Filipino lawyer, political activist and professor

Howard "Howie" Maceda Calleja (born December 21, 1966) is a Filipino lawyer, political activist and professor. He has served as legal counsel for various advocacy groups and former victims of martial law under Ferdinand Marcos. Calleja also served as co-convenor of 1Sambayan, a political organization that sought to unite the opposition beginning with the 2022 elections.

==Early life and education==
Calleja was born in Quezon City on December 21, 1966 to cardiologist Homobono Belen Calleja (1929–2021) and Ella Alma Maceda Calleja (1931–2018). His grandfather, Ambrosio Calleja, was a member of the 1934 Constitutional Convention, while his uncle, Ernesto Maceda, was a former Philippine senator. His great-grandfather, Marcial Calleja, served as Albay representative for the Malolos Congress of the Philippine Revolutionary Government in the 1890s.

Growing up, Calleja played golf with his father as their Sunday pastime. In the 1980s, Calleja attended high school at La Salle Green Hills. Calleja graduated from the University of Santo Tomas with a Bachelor of Science degree in physical therapy in 1989, and later received his Juris Doctor degree from the Ateneo de Manila University School of Law in 1994, passing the Philippine Bar Examination in 1995. Calleja acquired his Master of Laws degree at the Duke University School of Law in North Carolina in 1997, later passing the New York State Bar Examination in 2005.

==Career==
Calleja worked as the chief of staff of Representative Imelda "Emily" R. Lopez of Guimaras's lone district from 1998 to 2001.

In the 2000s, Calleja was a law partner at the Maceda, Calanog Law Office. In 2008, Calleja founded the law firm Calleja, Peralta, Jimenez, San Luis, Uy & Ulibas (Callejo Law Office), where he is the senior managing partner.

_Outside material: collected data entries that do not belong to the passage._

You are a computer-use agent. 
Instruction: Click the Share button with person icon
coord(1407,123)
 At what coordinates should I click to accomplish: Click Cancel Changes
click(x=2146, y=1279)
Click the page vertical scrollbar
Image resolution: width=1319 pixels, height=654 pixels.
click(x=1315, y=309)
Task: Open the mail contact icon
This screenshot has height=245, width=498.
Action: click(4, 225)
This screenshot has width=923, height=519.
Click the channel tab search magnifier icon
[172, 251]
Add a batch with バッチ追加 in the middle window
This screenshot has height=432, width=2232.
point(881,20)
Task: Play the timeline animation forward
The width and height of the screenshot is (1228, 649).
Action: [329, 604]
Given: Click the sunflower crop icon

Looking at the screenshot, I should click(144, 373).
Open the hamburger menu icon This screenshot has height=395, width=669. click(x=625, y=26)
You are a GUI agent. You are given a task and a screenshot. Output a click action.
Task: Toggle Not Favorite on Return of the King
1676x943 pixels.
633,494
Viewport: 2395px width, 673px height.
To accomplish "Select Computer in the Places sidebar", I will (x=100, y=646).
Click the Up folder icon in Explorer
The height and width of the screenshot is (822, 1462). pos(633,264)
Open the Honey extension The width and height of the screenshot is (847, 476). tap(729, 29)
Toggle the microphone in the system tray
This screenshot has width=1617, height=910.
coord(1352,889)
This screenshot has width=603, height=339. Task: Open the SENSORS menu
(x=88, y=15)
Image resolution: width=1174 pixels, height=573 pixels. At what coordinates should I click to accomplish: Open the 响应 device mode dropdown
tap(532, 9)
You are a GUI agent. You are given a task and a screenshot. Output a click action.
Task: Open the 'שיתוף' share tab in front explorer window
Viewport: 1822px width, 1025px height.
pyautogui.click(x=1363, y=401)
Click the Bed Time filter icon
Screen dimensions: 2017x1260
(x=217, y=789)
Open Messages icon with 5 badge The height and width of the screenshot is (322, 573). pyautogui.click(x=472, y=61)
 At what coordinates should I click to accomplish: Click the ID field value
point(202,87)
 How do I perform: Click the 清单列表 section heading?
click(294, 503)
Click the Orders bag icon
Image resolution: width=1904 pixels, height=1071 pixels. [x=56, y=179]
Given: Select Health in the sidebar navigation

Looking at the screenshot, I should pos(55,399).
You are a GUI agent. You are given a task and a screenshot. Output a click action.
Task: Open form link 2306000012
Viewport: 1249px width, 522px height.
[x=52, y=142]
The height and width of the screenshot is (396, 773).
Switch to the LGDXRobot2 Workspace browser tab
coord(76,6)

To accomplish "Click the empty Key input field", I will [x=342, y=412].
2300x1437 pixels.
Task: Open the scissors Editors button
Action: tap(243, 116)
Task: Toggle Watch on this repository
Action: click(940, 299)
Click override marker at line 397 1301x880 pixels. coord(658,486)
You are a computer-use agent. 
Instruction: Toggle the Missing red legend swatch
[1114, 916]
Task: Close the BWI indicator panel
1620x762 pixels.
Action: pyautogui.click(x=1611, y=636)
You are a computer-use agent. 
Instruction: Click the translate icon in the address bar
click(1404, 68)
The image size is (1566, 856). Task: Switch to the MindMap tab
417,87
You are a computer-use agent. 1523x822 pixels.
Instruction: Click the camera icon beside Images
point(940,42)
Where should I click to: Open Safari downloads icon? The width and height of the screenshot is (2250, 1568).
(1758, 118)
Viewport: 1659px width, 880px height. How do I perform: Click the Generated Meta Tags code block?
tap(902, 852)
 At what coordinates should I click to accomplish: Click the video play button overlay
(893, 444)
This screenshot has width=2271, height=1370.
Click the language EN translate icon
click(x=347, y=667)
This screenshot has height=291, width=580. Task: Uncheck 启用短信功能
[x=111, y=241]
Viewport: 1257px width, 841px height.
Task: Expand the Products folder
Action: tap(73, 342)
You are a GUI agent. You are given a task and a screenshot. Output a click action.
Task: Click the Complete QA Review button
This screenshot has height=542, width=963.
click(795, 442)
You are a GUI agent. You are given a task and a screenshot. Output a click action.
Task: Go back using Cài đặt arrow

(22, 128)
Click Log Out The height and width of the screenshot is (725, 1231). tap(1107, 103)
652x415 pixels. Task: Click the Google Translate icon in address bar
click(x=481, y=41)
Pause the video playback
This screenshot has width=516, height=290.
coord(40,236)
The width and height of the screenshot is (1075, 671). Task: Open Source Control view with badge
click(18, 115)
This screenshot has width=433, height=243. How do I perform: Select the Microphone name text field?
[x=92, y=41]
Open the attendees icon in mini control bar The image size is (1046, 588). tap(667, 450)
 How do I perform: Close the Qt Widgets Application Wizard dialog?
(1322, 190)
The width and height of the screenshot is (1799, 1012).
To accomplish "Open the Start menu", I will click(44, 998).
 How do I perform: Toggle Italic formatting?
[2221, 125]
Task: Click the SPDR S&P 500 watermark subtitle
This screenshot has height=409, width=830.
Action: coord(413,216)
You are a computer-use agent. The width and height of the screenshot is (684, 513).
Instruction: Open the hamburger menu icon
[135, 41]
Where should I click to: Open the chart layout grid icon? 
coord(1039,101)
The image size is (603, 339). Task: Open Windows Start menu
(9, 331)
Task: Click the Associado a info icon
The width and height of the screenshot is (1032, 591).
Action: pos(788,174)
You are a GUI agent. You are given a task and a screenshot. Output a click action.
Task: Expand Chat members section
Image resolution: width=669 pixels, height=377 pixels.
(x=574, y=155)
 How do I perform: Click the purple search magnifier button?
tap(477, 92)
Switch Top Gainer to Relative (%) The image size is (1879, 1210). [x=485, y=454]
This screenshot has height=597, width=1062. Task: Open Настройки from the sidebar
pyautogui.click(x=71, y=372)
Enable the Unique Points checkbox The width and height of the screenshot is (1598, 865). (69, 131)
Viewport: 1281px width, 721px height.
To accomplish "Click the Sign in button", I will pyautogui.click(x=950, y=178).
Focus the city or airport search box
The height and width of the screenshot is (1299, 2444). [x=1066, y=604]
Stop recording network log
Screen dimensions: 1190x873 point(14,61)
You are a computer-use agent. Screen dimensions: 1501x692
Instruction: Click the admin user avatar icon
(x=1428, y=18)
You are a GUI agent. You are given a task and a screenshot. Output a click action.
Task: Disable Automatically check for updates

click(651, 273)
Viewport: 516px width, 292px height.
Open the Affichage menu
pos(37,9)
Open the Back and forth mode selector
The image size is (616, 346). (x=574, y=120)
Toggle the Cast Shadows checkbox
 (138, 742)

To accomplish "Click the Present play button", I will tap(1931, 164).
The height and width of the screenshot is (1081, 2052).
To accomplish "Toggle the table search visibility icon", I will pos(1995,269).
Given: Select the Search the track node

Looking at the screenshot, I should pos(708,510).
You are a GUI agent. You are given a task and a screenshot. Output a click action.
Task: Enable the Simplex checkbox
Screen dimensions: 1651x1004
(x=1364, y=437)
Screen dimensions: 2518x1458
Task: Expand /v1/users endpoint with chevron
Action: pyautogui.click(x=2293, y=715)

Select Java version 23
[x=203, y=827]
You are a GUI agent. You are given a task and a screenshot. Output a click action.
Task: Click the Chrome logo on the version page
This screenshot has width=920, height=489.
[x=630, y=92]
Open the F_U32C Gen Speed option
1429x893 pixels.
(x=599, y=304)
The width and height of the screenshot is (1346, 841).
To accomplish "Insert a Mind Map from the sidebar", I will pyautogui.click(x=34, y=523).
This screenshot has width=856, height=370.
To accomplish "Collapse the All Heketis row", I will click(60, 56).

In July 2020, Calleja and other civic groups filed the first petition (out of 37) before the Supreme Court that challenged the legality of the Anti-Terrorism Act of 2020. In the same month, he began writing the "Howie See It" column for The Philippine Business and News website.

In March 2021, Calleja became co-convenor of 1Sambayan, a newly-established political organization that initially sought to unite the opposition for the 2022 elections. Because of his role in the group, Calleja received various threats and extortion attempts in the year leading up to the election.

==Personal life==
Calleja married Marla Ticzon in 2004. He currently resides in Barangay San Lorenzo, Makati City.